Google has released what it's calling a new "reasoning" AI model - but it's still in the experimental stage, and from the looks of our brief test, it does have room for improvement.
This new model is called Gemini 2.0 Flash Thinking Experimental (the name is a bit of a mouthful), which can be found in the AI Studio It is used in Google's AI prototyping platform. The model card describes it as "best suited for multimodal understanding, reasoning, and coding" and capable of "solving the most complex problems in areas such as programming, math, and physics".
In a post on X, Logan Kilpatrick, who is responsible for the AI Studio product, called the Gemini 2.0 Flash Thinking Experimental Google's "first step in a journey of reasoning. In his own post, Jeff Dean, chief scientist at Google DeepMind, said that the Gemini 2.0 Flash Thinking Experimental is trained to use thought to enhance reasoning.
"We saw encouraging results when we increased the amount of computation for inference time," Dean said, referring to the amount of computation required for the model to answer the question.
The Gemini 2.0 Flash Thinking Experimental builds on Google's recently released Gemini 2.0 Flash model, which seems to be designed similarly to OpenAI's o1 and other so-called inference models. Unlike most AIs, the inference model effectively self-checks itself to avoid some of the pitfalls that would normally make AI models wrong.
However, one drawback of inferential models is that they usually take longer - often from seconds to minutes - to arrive at a solution.
Faced with a prompt, the Gemini 2.0 Flash Thinking Experimental pauses before responding, considers multiple related prompts, and "explains" its reasoning in the process.
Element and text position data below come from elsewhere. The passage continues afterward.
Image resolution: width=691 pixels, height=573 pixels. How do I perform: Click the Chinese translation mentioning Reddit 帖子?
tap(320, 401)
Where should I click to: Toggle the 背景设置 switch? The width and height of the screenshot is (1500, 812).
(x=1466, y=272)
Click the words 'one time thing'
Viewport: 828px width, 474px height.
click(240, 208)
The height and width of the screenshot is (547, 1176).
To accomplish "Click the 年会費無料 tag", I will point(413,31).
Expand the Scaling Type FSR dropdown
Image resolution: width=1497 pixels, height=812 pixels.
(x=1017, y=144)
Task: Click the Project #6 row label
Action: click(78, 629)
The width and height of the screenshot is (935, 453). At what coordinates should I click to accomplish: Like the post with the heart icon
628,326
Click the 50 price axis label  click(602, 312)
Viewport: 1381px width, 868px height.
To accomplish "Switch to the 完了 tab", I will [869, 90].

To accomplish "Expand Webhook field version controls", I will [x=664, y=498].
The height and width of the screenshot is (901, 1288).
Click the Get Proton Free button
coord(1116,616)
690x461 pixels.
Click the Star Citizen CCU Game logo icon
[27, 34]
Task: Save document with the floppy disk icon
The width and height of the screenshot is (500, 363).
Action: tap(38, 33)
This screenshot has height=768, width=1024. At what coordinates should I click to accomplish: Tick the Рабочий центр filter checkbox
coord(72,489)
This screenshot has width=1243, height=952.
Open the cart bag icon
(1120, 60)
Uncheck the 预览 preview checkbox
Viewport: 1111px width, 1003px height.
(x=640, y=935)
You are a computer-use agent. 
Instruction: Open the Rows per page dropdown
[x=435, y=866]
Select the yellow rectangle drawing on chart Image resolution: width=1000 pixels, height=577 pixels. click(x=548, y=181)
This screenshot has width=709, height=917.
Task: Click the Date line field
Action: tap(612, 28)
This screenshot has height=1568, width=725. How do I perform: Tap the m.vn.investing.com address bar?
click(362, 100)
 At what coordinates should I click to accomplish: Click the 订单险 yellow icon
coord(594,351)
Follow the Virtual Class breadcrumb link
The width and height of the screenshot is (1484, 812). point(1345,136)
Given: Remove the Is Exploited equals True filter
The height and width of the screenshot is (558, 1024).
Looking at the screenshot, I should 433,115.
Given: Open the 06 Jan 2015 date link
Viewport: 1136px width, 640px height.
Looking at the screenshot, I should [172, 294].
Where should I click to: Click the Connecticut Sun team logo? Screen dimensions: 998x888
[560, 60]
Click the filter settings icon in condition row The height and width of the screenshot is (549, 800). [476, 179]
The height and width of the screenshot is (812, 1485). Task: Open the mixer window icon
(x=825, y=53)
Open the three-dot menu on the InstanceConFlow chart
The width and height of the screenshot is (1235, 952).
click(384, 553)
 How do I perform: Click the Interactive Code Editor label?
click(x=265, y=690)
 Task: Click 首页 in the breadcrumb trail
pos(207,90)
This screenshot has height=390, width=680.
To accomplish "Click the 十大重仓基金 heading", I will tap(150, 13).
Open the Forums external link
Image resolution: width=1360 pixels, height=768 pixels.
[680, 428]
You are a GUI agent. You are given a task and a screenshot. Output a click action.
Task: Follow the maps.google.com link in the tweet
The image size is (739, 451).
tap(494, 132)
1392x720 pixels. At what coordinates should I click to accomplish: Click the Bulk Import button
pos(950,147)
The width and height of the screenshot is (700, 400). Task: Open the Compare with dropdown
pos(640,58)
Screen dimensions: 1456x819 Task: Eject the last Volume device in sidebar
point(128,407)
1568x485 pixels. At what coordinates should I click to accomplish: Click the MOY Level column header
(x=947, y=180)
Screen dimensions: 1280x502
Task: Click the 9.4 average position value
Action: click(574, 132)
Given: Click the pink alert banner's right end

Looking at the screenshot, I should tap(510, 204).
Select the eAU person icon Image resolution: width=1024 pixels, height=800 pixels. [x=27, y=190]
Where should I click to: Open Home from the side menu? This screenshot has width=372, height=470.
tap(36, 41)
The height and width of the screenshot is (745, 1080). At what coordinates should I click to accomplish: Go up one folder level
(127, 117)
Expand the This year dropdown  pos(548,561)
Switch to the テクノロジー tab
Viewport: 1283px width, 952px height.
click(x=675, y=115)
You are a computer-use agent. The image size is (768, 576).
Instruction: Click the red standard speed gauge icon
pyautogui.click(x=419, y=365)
Later, the model will summarize what it believes to be the most accurate answer.
Well, theoretically it should. When I asked Gemini 2.0 Flash Thinking Experimental how many Rs are in the word "strawberry", it replied "two".
Actual results may vary from person to person.
After the release of o1, there was an explosion of inference models from rival AI labs-not just Google. an AI research firm funded by quantitative traders DeepSeek previewed its first inference model, DeepSeek-R1, in early November, and that same month, Alibaba's Qwen team released what it claims to be the first inference model for the open challenge o1.
In October it was reported that Google had multiple teams working on inference models. Then, in a November report, The Information revealed that Google has at least 200 researchers focused on the technology.
What sparked the inference modeling craze? One reason is the search for new ways to improve generative AI. As my colleague Max Zeff recently reported, "brute-force" techniques for scaling up models no longer provide the improvements they once did.
Not everyone is convinced that inference models are the best path forward. For one thing, they tend to be costly because of the amount of computational power required to run the models. And, while they perform well in benchmarks, it's not clear that inferential models can sustain this rate of progress.